Taught a lesson in why discipline is out of our hands

13th November 2009 at 00:00

Let me tell you a story that will explain why a certain teacher is no longer on the educational front line.

Once upon a time, a student called "Harry", the wannabe star of the special needs class, was bellowing in the corridor to a group of girls - directly under the sign that read: "Silence: examination in progress."

The teacher on duty knew an A-level exam was taking place, so approached Harry and hissed very quietly, "Can't you read?"

"No!" declared Harry proudly.

The five-minute warning bell for the next lesson had gone four minutes before. But, in the circumstances, every second of bellowing was critical. These circumstances were:

1. The teacher's daughter was one of the pupils just inside the classroom door taking her A-level. She needed an A to meet her university entrance requirement, so her future hinged on it.

2. It was the first year of this A-level course, which the teacher had set up and retrained for at MA level. There had been major investment from the school, huge commitment from the teacher, and the class now needed to repay both with good grades.

3. The teacher had shown impatience with county directives, increasing the pressure if the group failed.

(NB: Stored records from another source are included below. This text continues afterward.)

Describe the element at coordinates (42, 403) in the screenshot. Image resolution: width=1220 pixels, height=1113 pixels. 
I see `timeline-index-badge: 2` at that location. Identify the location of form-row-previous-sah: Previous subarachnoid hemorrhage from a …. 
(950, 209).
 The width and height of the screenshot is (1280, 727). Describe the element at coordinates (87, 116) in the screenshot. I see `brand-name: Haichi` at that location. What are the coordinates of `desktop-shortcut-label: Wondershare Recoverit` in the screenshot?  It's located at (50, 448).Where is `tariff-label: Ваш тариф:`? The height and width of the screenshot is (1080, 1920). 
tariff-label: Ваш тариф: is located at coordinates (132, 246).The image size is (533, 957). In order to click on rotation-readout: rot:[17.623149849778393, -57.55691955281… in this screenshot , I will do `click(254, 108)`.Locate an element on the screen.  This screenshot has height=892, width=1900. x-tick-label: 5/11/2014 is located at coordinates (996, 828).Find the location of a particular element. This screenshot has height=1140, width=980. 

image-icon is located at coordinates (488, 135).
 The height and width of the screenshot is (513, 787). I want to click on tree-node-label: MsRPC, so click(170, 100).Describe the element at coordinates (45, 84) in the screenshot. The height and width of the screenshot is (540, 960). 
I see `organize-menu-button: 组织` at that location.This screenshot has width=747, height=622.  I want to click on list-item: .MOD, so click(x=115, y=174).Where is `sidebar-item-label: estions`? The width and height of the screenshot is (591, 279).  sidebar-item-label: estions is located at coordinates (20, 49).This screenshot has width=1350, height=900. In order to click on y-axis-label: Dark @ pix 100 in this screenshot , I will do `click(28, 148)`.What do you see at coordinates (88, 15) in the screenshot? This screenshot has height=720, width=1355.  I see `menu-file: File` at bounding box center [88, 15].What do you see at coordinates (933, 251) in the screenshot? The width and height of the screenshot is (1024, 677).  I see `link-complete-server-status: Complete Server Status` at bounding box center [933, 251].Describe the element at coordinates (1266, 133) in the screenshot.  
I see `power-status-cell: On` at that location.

4. He was on his own in a corridor with a bellowing idiot, trying to protect everything he held dear, with no real powers - not even the ability to yell or sound fierce, as this would disturb those in the exam room.

The multiple ear-studded, baseball-capped, gum-chewing student now exchanged noisy "see you after the next lesson" hugs with all three of the girls.

It didn't matter what time Harry got to his lesson: its content could be absorbed (even by him) in about 15 seconds, and he was getting his main subject - social education, defying authority - in the corridor.

The teacher took a deep breath, and said quietly: "There's an exam going on just behind you, Harry. Let's move on to our lessons, shall we?" Then he laid a hand gently on the boy's shoulder to steer him softly in the direction of the exit.

It was the lightest of touches, but, of course, the 50-year-old professional had just handed the entire situation to the 14-year-old.

"Fuck off," said the boy, in such a studied act of defiance, the teacher could almost see the speech marks hanging in the air around the words.

"What did you say to me?"

"`Fuck off.'"

Now the teacher shouted, his fury increased by knowing his volume would do the very thing he was trying to avoid: disturb the exam. The boy then went through another round of "see-you-in-40-minutes hugs" with the girls, while the teacher, disarmed now of even his moral superiority, glared in helpless rage. The boy smirked and exited, almost blowing a kiss.

His mind clouded, the teacher went into the exam room to assess the damage. He was a disturbing presence, replaying the scene over and over, adding to the tension between himself and his exam charges.

He shouldn't be there anyway - in loco parentis and also a parent, supervising an exam and that exam's teacher. He looked in vain for the poise he lost in the corridor. He stared helplessly at the legitimate supervisor (whose daughter was also present), who shook her head.

The teacher left and tried to impose order in retrospect by writing up an incident report for the head. As he wrote, his confidence grew: the fact he had tried to protect an A-level exam from disturbance, and the fact the student had told him to "fuck off", then deliberately repeated it, gave the teacher hope that his lapse in professionalism would not lead him to be the one landed in trouble.

Think again, Sir. At the end of the school day, it was the teacher on the carpet.

"Harry says you touched him."

"Yes, but only as a soundless . I was protecting . ".

"So you did touch him?" The head almost seemed relieved: now he had clear procedures to follow.

So what happened to the characters in this story?

For disturbing an A-level class's life chances, the pupil got a day's holiday (at the insistence of his year head) and a year to gloat over the diminished authority of the teacher.

The pupil's father got to make a call asking for the teacher to be "struck off" for striking his lovely boy.

The teacher got the best career advice he'd had in 27 years of teaching and running departments along the front line: to fuck off.

And two years later, hurt and frustrated, that's exactly what he did.

That teacher, of course, was me.

  • Gareth Calway, A-level English examiner and NATE consultant.